Australian Prime Minister Tony Abbott has said that he plans to confront Russian President Vladimir Putin on the downing in July of Malaysian Airlines Flight MH17 during a summit in Brisbane next month.
"Look, I’m going to shirtfront Mr. Putin — you bet I am," Abbott told reporters Monday using a term used to describe aggressive play in Australian football.
The Russian leader is due to attend a G20 summit in the Australian city November 15-16.
Twenty-eight of the 298 victims of the MH17 tragedy over eastern Ukraine were Australian nationals.
“Australians were murdered, [and] they were murdered by Russian-backed rebels,” Abbott said.
The Boing 777, which was en route from Amsterdam to Kuala Lumpur, is widely believed to have been hit by a surface-to-air missile fired from territory held by pro-Russian rebels. Kyiv blames the incident on the separatists and accuses Moscow of having provided the missile system believed to have been used in the plane’s downing.
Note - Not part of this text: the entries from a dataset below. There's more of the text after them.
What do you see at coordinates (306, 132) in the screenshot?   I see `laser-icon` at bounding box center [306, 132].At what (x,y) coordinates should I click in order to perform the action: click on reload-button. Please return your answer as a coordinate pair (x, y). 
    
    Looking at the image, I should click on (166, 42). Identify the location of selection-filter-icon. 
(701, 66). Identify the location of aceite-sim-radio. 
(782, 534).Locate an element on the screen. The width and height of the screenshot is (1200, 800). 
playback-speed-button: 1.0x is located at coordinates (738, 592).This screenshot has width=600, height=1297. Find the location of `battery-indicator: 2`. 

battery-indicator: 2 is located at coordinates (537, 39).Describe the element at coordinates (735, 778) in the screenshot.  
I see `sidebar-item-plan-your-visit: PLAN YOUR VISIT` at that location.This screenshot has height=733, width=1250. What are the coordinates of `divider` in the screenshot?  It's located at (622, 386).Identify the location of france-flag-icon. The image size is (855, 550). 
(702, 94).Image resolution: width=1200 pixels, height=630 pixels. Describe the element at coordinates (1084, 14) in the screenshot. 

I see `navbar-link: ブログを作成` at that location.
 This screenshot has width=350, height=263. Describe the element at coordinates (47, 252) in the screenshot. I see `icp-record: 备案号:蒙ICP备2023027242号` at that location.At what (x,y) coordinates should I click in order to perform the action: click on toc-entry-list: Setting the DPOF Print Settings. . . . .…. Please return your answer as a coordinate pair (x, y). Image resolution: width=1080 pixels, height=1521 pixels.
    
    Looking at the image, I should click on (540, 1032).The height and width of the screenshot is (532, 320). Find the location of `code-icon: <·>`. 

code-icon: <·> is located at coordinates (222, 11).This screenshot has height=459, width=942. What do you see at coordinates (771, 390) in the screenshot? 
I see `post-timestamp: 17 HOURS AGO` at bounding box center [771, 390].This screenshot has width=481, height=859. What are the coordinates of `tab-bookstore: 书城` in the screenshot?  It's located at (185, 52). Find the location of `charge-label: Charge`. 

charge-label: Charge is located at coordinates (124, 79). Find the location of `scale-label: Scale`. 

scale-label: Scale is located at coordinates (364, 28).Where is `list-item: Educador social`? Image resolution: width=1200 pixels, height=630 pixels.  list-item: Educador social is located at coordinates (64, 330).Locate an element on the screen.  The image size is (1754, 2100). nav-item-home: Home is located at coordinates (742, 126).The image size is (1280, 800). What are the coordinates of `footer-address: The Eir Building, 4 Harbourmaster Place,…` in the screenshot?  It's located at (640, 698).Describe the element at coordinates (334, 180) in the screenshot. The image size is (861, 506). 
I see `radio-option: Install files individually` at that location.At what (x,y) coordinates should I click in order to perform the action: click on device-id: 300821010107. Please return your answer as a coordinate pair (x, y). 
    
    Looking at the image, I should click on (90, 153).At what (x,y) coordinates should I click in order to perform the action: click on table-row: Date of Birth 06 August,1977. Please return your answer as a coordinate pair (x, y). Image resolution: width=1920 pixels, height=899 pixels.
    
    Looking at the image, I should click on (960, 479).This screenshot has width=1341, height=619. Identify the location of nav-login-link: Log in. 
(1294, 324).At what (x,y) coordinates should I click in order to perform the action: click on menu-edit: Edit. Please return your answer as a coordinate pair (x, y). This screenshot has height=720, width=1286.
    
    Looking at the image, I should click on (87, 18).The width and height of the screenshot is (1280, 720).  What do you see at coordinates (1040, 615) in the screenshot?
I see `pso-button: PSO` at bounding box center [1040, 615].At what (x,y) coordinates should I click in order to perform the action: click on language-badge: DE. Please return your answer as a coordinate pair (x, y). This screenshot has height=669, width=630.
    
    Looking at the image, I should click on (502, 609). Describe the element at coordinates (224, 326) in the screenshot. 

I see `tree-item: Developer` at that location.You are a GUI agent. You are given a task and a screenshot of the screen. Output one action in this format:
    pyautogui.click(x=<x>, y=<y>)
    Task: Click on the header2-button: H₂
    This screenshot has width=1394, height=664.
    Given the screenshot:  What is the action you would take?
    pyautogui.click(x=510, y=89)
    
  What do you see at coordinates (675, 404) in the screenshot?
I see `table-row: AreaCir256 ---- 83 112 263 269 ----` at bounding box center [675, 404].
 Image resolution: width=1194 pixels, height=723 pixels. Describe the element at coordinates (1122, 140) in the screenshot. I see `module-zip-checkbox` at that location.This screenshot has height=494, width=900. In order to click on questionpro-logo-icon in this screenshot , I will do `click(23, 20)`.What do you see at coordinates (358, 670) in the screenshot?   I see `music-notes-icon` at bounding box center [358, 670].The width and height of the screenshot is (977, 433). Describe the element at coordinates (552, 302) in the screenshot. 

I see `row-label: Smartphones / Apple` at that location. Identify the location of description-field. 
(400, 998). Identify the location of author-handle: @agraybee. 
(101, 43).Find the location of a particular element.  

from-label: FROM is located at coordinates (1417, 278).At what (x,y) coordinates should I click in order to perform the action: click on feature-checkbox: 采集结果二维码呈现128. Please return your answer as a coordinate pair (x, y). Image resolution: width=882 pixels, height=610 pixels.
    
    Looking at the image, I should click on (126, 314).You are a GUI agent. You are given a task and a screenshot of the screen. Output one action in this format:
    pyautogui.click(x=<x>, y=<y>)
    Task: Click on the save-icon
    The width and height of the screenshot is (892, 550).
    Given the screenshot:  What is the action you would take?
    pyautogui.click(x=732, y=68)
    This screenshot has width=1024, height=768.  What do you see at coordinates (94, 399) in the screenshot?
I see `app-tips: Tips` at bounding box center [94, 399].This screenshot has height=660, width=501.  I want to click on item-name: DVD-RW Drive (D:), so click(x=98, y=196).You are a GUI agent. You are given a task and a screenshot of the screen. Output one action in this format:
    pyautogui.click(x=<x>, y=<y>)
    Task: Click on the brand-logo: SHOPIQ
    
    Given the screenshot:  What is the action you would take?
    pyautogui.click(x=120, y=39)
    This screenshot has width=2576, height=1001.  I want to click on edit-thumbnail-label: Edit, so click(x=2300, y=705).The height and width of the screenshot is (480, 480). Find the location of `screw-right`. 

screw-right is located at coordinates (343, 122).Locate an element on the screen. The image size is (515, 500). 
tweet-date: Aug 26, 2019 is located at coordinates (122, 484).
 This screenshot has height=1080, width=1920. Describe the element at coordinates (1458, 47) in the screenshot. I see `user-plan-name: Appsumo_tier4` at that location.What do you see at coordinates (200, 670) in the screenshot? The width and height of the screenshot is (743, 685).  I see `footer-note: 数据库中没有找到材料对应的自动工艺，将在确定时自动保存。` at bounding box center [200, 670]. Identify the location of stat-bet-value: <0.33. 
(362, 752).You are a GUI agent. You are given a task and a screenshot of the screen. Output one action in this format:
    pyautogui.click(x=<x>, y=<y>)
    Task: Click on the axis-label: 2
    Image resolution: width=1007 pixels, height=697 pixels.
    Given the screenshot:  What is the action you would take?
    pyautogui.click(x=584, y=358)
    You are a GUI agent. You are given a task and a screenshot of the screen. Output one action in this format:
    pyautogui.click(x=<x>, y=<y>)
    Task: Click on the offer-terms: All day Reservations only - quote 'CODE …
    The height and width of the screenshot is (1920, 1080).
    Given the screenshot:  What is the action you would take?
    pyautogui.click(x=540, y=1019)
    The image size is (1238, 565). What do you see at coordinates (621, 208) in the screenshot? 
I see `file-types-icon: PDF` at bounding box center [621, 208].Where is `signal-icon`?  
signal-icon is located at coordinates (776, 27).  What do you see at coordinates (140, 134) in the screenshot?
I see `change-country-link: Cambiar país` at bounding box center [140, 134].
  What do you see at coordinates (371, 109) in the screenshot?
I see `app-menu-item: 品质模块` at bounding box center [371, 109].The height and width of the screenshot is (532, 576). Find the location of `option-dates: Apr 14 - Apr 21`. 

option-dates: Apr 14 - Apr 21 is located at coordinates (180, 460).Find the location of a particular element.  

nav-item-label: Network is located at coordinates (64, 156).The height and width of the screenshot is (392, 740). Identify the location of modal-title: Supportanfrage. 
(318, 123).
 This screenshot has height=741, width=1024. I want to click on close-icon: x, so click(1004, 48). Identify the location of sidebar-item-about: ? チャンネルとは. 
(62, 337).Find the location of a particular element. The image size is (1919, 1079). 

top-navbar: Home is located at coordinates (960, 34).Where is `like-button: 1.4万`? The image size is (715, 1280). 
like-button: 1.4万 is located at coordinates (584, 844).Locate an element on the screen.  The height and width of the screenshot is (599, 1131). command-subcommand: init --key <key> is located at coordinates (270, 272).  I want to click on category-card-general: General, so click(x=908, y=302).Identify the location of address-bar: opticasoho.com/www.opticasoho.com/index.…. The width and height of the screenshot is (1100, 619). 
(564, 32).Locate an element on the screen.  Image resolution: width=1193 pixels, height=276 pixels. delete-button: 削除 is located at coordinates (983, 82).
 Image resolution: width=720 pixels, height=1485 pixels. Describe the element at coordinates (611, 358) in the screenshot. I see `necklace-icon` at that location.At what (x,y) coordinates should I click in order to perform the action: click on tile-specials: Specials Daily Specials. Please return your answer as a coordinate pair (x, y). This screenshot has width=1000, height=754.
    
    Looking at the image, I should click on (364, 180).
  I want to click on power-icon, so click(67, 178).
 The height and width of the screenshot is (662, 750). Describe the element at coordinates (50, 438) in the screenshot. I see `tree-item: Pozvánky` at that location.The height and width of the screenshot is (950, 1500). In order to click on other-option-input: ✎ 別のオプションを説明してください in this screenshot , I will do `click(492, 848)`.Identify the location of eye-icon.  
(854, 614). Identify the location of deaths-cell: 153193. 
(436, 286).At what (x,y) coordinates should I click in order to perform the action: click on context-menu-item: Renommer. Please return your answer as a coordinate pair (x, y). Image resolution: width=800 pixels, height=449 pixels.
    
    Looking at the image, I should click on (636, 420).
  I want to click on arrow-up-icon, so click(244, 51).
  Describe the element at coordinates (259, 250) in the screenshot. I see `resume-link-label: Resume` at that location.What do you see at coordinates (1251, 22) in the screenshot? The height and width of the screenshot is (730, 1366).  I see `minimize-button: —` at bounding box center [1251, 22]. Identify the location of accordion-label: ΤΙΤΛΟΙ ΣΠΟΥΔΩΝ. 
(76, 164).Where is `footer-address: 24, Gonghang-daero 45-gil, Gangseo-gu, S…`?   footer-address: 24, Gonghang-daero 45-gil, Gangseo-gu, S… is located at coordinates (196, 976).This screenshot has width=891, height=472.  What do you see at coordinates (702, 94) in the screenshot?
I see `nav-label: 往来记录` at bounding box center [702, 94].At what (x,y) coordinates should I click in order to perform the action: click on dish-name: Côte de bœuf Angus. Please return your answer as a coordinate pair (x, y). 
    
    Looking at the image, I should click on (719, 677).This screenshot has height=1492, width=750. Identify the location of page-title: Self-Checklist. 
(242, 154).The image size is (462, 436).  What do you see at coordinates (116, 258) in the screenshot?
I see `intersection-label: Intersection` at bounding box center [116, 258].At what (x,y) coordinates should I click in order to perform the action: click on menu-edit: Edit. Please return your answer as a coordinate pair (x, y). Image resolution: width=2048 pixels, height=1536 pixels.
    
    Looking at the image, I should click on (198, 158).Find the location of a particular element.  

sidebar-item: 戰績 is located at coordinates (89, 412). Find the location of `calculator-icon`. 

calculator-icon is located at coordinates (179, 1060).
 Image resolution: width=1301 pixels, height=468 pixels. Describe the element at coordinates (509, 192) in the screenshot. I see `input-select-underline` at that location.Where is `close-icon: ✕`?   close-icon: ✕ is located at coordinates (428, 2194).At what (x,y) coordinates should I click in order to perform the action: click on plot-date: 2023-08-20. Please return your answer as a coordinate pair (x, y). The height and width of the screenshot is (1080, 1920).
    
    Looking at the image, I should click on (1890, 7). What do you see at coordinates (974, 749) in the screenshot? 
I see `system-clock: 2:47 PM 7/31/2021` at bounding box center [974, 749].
The rebels and Moscow deny the accusations, blaming Kyiv instead, saying that the plane went down in Ukrainian airspace.
Recovery efforts continue
Meanwhile, four Dutch police experts visited the MH17 crash site on Monday to help recover personal belongings and, in some cases, human remains which still lay strewn in an area in eastern Ukraine where, despite a cease-fire, sporadic fighting between Ukrainian forces and pro-Russia rebels continues.
The experts were on hand to advise Ukrainian Emergencies Ministry personnel working the wreckage fields where the plane was brought down on July 17, Reuters reports.
Nearly 200 of the victims were Dutch.
Among the items collected were books, toothpaste, playing cards, a plastic watch and a stick of antiperspirant but many were too badly burnt to identify.
Dutch forensics teams in the Netherlands have identified 272 victims of the crash, but there are still believed to be remains at the crash site, located near the village of Hrabove, Donetsk region.
Poroshenko appoints new defense minister
Meanwhile, Ukrainian President Petro Poroshenko on Monday nominated National Guard commander Stepan Poltorak as the country's new defense minister.|
Poltorak, 47, expected to be approved by parliament Tuesday, would replace Valery Heletey, who offered his resignation Sunday.
Heletey had been under fire since August when Ukrainian forces suffered heavy losses at Ilovaysk, east of the main rebel-held eastern city of Donetsk.
Kyiv says more than 100 Ukrainian soldiers and members of volunteer battalions were encircled and killed in the Ilovaysk area during an unexpected attack by Russian forces supporting the separatists.
Poroshenko had appointed Heletey, a former head of a presidential bodyguard unit, only in July.
Heletey drew ire almost immediately after his appointment when he claimed Ukrainians would see a future victory parade in Crimea, the Black Sea peninsula Russia annexed in March.
Poroshenko praised Poltorak for what the president described as his "professional and patriotic position" and "decency," and for instilling discipline and "firm morale" in the ranks of the National Guard, the presidential website reported.
Some information for this story came from Reuters.